What the task asks: Search each line of the data for the word "legend"; copy every line where it is found.

[Dataset entries]
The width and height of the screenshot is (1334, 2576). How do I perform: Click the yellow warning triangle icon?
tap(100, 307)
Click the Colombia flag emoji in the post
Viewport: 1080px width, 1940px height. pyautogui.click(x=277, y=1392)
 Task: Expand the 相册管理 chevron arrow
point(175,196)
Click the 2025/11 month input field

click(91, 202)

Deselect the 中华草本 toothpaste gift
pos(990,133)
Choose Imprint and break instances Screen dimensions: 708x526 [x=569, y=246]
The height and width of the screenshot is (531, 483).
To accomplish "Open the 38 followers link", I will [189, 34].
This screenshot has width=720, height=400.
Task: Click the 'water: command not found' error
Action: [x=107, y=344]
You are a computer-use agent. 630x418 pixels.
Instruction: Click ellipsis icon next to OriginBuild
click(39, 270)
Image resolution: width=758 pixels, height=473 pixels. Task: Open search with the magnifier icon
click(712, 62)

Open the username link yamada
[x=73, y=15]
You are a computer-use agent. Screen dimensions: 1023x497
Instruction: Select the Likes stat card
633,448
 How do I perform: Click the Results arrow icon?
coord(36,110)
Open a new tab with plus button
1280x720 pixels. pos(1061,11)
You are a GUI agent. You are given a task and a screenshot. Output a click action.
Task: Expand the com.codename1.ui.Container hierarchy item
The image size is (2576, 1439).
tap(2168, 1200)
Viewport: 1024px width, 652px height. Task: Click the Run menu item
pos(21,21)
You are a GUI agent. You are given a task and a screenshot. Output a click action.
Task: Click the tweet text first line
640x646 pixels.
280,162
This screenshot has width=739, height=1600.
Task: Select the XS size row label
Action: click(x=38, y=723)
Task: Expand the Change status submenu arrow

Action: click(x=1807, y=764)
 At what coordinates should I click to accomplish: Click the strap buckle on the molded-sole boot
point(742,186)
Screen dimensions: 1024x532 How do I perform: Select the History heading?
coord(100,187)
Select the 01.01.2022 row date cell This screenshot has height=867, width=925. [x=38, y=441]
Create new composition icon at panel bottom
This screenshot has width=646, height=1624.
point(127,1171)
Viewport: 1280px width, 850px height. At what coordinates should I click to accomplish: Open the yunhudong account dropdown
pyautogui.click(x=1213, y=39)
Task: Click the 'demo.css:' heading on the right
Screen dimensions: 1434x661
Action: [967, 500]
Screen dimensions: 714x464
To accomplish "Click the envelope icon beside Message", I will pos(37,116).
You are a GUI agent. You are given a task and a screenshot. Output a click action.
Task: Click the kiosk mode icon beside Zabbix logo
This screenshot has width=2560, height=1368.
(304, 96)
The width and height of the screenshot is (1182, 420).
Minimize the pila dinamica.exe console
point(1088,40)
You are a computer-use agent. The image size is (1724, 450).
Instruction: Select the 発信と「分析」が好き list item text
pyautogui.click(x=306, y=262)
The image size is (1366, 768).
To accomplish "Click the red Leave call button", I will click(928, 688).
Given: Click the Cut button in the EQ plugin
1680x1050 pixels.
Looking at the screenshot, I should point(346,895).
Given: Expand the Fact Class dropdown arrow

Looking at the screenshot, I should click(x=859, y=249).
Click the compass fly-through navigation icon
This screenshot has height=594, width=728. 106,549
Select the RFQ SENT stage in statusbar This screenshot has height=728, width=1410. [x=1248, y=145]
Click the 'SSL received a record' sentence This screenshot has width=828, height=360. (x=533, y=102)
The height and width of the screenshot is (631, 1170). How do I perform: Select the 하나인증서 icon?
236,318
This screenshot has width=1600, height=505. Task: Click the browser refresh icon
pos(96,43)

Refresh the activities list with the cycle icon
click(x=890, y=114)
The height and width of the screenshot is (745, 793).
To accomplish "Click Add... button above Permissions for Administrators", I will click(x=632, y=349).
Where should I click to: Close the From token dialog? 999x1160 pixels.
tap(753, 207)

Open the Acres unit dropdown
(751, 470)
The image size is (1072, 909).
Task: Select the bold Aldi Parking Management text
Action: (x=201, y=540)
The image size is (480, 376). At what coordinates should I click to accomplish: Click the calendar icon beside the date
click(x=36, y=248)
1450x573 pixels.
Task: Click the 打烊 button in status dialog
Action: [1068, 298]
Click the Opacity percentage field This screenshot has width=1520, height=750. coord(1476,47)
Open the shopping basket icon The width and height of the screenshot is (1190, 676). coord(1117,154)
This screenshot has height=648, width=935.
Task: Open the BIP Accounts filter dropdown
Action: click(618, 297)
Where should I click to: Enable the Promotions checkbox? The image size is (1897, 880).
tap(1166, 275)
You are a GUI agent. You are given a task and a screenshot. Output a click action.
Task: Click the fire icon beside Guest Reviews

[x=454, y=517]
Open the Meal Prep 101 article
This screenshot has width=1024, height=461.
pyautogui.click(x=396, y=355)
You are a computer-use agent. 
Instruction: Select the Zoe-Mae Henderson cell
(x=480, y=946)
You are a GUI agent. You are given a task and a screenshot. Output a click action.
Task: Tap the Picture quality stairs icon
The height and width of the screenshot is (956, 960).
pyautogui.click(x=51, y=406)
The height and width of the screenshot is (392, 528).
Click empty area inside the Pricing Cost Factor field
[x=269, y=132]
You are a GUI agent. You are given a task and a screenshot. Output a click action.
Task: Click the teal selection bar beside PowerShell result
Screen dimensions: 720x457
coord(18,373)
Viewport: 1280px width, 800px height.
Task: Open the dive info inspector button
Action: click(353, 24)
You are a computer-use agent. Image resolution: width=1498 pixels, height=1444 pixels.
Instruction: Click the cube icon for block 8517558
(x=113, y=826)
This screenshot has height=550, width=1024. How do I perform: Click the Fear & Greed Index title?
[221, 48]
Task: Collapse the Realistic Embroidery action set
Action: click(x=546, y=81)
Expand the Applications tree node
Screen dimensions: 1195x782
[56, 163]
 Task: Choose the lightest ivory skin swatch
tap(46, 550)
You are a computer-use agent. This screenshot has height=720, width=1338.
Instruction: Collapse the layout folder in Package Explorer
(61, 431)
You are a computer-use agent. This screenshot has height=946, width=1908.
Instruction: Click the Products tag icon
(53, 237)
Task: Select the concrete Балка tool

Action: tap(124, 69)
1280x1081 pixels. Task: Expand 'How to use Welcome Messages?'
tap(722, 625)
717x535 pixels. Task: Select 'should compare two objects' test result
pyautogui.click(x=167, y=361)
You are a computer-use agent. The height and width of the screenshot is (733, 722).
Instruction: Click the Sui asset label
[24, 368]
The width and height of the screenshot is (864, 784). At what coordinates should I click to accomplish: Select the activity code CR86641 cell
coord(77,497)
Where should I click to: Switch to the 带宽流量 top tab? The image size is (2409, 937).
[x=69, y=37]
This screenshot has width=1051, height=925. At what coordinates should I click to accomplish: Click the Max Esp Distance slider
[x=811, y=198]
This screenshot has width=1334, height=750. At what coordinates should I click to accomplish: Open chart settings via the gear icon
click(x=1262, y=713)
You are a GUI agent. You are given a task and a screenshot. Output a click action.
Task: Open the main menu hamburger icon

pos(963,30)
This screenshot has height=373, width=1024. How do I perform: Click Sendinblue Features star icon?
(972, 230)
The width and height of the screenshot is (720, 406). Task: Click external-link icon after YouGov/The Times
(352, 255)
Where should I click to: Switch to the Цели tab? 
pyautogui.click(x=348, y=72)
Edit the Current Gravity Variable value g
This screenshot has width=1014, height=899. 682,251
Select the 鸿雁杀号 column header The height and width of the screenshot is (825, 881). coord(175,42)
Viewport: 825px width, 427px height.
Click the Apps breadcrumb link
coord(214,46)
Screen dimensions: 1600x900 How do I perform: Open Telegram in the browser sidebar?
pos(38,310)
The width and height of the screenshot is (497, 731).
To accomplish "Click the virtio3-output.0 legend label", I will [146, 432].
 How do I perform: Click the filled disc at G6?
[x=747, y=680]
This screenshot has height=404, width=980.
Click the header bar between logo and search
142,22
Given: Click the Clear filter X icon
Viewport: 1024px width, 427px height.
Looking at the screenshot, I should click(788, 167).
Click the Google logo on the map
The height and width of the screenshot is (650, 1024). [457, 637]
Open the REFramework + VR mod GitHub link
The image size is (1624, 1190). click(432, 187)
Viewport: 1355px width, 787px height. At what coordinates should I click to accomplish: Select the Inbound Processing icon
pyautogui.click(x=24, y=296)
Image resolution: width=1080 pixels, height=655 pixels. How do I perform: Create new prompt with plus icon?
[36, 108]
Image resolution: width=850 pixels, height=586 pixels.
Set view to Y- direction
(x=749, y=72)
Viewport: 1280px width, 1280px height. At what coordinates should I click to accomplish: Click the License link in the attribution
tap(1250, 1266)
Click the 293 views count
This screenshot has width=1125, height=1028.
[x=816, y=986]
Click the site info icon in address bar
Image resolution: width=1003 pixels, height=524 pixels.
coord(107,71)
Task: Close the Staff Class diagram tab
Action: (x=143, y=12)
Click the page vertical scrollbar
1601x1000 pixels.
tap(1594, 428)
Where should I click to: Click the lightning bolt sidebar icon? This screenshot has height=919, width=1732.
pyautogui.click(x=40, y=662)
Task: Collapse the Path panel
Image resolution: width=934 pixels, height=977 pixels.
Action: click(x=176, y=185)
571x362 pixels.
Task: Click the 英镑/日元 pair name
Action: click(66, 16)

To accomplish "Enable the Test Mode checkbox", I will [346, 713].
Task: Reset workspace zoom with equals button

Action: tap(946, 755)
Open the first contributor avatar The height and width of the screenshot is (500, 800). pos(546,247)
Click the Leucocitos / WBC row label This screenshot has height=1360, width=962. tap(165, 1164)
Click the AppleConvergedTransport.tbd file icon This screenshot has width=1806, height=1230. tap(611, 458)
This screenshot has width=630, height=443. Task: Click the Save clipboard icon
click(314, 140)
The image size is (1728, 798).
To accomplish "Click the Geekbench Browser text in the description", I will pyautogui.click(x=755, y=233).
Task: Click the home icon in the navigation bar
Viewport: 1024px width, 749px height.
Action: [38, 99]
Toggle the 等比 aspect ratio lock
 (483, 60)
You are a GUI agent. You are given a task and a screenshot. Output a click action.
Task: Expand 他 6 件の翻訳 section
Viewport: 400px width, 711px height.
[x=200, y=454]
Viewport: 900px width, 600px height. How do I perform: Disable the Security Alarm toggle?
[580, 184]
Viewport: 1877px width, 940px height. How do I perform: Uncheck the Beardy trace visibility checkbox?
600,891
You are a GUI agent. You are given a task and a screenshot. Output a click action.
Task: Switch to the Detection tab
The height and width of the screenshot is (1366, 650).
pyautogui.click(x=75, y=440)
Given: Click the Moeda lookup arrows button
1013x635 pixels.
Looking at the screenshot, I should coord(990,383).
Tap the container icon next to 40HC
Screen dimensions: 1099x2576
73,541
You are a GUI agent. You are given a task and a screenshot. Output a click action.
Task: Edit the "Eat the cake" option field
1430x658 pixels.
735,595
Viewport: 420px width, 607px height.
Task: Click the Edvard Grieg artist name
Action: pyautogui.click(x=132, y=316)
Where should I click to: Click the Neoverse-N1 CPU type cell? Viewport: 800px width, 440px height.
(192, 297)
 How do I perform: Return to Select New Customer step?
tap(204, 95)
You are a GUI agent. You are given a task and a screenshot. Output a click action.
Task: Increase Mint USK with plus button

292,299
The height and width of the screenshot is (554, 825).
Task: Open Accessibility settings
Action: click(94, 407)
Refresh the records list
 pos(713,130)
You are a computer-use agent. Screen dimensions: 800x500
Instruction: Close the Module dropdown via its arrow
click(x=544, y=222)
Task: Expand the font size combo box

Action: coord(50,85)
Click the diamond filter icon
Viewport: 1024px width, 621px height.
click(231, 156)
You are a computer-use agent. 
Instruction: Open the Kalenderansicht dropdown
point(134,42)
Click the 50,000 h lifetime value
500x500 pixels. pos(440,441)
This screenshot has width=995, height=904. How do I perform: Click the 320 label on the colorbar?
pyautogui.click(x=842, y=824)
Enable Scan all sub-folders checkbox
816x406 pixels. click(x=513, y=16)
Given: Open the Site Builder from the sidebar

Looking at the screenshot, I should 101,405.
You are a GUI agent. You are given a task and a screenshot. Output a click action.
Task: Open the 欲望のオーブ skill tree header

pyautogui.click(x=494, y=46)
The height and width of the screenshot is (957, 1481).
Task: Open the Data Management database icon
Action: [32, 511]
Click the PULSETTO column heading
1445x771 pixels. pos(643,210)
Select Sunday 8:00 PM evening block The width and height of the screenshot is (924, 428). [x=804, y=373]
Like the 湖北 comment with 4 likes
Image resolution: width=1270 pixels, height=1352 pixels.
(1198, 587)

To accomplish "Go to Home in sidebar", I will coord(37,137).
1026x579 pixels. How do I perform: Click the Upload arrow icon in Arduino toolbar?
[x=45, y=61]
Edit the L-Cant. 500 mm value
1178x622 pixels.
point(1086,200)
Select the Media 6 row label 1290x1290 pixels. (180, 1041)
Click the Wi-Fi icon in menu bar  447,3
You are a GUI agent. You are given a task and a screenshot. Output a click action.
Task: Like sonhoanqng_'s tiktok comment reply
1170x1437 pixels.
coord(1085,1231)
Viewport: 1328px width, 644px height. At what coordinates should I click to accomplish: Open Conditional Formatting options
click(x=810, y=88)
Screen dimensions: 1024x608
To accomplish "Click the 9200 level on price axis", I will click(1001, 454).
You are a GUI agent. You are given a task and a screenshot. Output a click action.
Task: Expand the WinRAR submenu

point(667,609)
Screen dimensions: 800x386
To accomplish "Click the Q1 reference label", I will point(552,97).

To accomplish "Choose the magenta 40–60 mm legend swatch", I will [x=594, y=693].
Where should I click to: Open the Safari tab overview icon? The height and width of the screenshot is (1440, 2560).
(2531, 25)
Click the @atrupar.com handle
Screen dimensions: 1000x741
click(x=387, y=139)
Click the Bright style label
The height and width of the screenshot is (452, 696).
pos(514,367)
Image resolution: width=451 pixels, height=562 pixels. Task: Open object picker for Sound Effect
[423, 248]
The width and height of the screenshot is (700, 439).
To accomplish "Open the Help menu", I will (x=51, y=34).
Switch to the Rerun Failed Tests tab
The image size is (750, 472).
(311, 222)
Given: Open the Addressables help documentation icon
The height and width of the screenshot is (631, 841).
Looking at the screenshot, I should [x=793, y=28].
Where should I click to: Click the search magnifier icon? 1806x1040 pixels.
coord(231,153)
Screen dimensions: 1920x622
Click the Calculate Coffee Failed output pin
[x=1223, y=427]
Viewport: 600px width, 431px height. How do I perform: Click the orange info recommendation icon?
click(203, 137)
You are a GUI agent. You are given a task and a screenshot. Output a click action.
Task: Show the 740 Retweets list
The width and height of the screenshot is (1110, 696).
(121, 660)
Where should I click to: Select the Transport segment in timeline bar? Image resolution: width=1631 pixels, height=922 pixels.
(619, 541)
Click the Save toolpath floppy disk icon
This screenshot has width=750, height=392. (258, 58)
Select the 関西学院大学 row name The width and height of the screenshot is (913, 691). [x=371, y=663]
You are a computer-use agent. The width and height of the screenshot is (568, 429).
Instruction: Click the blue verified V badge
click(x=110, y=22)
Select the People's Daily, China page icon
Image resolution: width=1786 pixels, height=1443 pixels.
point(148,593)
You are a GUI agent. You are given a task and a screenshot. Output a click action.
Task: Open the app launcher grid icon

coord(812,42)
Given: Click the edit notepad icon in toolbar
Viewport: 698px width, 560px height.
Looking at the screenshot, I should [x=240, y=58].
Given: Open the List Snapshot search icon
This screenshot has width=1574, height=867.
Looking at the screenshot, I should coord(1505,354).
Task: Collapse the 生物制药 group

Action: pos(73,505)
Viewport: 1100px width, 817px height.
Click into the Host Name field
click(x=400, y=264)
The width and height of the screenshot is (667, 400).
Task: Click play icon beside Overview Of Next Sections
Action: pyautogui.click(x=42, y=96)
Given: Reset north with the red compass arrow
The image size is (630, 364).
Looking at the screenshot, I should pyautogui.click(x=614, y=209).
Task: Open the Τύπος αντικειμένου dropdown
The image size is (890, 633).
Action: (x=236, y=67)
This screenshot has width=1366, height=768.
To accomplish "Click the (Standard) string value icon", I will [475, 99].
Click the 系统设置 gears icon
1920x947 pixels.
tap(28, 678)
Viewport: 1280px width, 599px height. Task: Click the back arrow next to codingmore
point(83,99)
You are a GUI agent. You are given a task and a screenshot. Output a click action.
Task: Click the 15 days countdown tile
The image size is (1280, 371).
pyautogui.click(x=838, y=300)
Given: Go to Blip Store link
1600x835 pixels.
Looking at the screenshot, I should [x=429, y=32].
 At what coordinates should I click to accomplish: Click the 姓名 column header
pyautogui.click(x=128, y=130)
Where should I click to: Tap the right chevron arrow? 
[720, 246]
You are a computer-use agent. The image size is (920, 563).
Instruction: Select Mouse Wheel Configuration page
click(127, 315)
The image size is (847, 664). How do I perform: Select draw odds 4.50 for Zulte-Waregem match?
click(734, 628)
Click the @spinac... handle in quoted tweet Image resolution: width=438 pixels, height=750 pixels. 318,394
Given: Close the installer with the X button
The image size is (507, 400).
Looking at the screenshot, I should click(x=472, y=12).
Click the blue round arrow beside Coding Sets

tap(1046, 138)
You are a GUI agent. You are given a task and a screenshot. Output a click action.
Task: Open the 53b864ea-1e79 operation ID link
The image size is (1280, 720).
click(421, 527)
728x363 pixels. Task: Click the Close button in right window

Result of the task:
To accomplish "Click the virtio3-output.0 legend label", I will [146, 432].
To accomplish "Choose the magenta 40–60 mm legend swatch", I will [x=594, y=693].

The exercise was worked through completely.